The consensus view on the ownership of zabihah halal meat production is one of irrelevance – only the method of slaughter (though by a Muslim) is explicitly stated. As Al-Safa’s sales (along with the vast number of non-Muslim owned halal restaurants) testify, non-Muslims can be involved anywhere else in the food chain and most Muslims won’t blink. In the UK, Muslim youth (and their parents) feasted on Ramadan chocolates produced by an Orthodox Jew with scarcely a negative word. But given Al-Safa’s pioneering status in North America, the creeping opposition started to gain traction, affecting the company’s ability to operate.
Shortly after its founding, Al-Safa’s halal certification by the Canadian branch of the Islamic Society of North America (ISNA-Canada) was withdrawn (or not sought, depending on who is asked) because of Al-Safa’s use of machine-slaughtered chicken (not permitted under some interpretations) and the alleged low pay of the slaughtermen. Al-Safa quickly changed to hand-slaughtered meat and obtained certification from the Islamic Food and Nutrition Council of America, a Chicago-based organization, in 2000. But unfortunately, the underlying ownership issue would not go away.
Some critics, though not explicitly arguing against the production of halal meat by Jews, framed the argument as a matter of trust and sincerity, stating that Al-Safa should have been more forthcoming about their non-Muslim ownership.

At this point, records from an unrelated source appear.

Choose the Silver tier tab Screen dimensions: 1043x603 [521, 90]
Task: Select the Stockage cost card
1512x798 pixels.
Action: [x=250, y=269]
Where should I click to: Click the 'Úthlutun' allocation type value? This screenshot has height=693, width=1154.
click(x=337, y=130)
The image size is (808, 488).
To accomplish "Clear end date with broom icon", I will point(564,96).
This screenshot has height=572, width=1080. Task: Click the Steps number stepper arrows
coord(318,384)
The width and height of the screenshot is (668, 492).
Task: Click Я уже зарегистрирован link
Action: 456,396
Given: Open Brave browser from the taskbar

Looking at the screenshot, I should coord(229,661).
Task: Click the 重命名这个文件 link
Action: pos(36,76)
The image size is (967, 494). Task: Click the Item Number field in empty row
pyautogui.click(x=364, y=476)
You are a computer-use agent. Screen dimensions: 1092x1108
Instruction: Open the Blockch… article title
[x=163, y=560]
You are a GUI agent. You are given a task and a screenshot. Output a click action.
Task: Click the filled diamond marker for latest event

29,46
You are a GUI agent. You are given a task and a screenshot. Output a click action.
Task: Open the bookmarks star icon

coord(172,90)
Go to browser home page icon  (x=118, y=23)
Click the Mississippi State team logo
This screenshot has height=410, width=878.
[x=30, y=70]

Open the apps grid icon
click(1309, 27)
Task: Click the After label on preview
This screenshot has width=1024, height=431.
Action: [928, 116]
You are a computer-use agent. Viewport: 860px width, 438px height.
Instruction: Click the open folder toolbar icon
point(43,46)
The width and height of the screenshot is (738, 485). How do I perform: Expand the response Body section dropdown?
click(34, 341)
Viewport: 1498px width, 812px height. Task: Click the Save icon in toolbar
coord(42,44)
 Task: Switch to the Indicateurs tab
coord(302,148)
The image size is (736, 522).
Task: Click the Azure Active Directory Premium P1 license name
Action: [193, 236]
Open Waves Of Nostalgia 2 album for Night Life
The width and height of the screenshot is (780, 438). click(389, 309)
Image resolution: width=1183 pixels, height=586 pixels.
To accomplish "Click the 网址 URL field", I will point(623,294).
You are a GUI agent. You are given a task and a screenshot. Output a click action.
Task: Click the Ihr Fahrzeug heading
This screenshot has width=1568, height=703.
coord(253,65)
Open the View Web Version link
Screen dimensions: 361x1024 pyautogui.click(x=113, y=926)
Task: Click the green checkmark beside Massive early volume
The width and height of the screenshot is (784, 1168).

More pernicious rumors accused them of donating money to Israel. These are charges that David Muller, one of Al-Safa’s founders, rejects. “There is probably no Jew who has been in more mosques than I have, no Jew who has been in more Imam’s homes than I have,” says Muller. “I feel that I have been given a unique insight into how similar Jews and Muslims really are.” Indeed, scores of Muslims are employed by the company as slaughtermen and management.
Al-Safa eventually overcame their obstacles over the past eight years to become a common sight in many supermarkets across North America. Competition in the halal industry flourished, with a mainstream meat producer, Maple Lodge Farms, offering ISNA-Canada certification for its machine-slaughtered meat with no similar backlash about the meat or the ownership, highlighting the current unresolved debate about what proper halal procedures should actually be.
Though under no pressure to do so, the company has now been sold to a Muslim entrepreneur, Adnan Durrani. Intriguingly, Mr. Durrani built his career as a founding partner of Stonyfield Farms Yogurt, which is now the largest organic yogurt brand in the world with over $350 million in sales. The thought of denying Mr. Durrani the opportunity to manage a large mainstream food business because of his religion – for reasons not codified anywhere – would be unconscionable. That Al-Safa suffered the same fate should give Muslims pause.
Now that Al-Safa is a Muslim-owned company (110% halal, as one observer puts it), Muller plans to devote himself full time to furthering cooperation between Muslims and Jews, as well as promoting a strict halal certification scheme so that the lessons he learned at Al-Safa can be passed on. “In North America, anyone can mark anything Halal and get away with it,” notes Muller. “This profoundly disturbs me, and I hope that in the future the Muslim community is able to band together to put a stop to this fraud.”